To me, not letting the Eagles get in the way of a good weekend is wise, but Mapleston’s message is even wiser than that.  It’s about life – and it’s a necessity, I think, for true football fans to become philosophers of a kind, and to enjoy the ‘moments of clarity’ of the kind Mapleston refers to.  It can start very young.  Damian Watson recounts his experience of watching a Carlton-Melbourne game ‘after suffering the agonising feeling of a Grand Final loss in my Knox under 16 football team and surviving a hectic week at school’.  As Watson says, ‘one of the great things about footy is that it enables us to forget everything and focus on the action on the field’.  That’s footy.  You can be ‘in the moment’ – totally present – which is what the masters of meditation strive for, and has been a universal source of clarity or ‘enlightenment’ over many centuries.

Yet Rob Clarkson – who describes himself as the ‘only North Melbourne supporting, expat Tasmanian residing in Sydney who is not the captain of the Australian cricket team’ – reminds us that footy can also be removed from this zone of philosophical awareness, passion and focus.  It’s true, as he says, that through radio and TV it can instead be just part of the background noise of a household or a task that needs doing, a conversation we only half listen to.  He writes of cooking a chicken, and some Bolognese sauce, during a Sydney-Port game, and observes:

‘Just like Dad always would, I finished my cooking at around the time of the final siren: a happy chore completed.  And though I couldn’t give a stuff who won this match, that’s very different from saying I couldn’t give a stuff if the match hadn’t been played.  We make much of the delight, pain, elation and frustration our footy can provide us.  But, sometimes, it simply chats quietly to us; a comforting, yet slightly mad, friend.  It’s good to have it there and it’s really not a whole lot more complicated than that.’

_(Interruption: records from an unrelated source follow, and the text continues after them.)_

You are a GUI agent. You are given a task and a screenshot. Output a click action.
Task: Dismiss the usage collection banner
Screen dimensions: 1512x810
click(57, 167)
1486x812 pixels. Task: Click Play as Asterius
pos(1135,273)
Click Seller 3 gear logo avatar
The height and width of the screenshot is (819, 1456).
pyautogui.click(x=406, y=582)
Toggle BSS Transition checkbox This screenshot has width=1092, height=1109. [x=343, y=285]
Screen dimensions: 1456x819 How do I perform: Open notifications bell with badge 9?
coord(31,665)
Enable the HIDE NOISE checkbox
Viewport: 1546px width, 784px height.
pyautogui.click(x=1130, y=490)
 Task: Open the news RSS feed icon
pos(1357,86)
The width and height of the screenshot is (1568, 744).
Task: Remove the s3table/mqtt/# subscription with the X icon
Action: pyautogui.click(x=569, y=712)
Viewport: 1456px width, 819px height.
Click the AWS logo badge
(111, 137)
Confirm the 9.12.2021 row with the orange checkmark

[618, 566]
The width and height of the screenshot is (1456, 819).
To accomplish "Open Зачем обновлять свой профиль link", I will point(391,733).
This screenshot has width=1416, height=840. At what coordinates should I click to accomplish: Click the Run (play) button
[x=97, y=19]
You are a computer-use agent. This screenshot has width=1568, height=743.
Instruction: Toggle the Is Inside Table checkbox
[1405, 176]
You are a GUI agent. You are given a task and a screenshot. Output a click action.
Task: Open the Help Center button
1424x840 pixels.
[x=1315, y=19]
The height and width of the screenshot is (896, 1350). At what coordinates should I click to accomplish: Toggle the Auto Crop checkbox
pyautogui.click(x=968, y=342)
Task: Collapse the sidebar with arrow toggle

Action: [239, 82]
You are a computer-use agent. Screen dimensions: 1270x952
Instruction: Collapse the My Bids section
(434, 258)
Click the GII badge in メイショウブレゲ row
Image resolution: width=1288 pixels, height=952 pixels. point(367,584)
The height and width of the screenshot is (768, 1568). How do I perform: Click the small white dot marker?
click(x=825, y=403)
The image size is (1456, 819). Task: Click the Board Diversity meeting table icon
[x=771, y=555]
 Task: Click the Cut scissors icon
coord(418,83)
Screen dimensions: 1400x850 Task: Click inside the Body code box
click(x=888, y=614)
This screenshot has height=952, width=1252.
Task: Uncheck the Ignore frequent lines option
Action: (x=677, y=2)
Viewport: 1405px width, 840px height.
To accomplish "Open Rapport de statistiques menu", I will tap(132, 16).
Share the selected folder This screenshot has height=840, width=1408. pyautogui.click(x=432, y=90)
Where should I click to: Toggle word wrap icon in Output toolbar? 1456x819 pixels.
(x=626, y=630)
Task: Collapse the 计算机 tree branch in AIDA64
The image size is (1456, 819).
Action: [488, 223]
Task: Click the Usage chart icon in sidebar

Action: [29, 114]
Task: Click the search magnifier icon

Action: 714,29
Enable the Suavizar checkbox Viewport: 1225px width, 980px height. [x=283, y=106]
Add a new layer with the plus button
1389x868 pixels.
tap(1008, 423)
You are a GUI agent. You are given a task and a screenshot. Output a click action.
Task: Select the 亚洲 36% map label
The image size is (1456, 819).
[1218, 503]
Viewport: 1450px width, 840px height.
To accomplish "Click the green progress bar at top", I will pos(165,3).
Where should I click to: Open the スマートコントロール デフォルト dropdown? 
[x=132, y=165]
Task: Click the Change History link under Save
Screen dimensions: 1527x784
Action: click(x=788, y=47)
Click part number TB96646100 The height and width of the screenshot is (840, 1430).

That’s footy too, to many of us – a ‘comforting, yet slightly mad, friend’.  Sure, it can disappoint and infuriate us – but the thing about this friend is that there’s always some hope for him.  And that means there’s hope for us, too – the ‘us’ that is the other half of the friendship – and always will be.  I’d like to declare the Footy Almanac launched with the words of a famous St Kilda supporter: DO YOURSELF A FAVOUR!

Thank you.

Disclosure: Dr Spillman is a vice-patron and the historian of the Subiaco Football Club, and a Carlton supporter.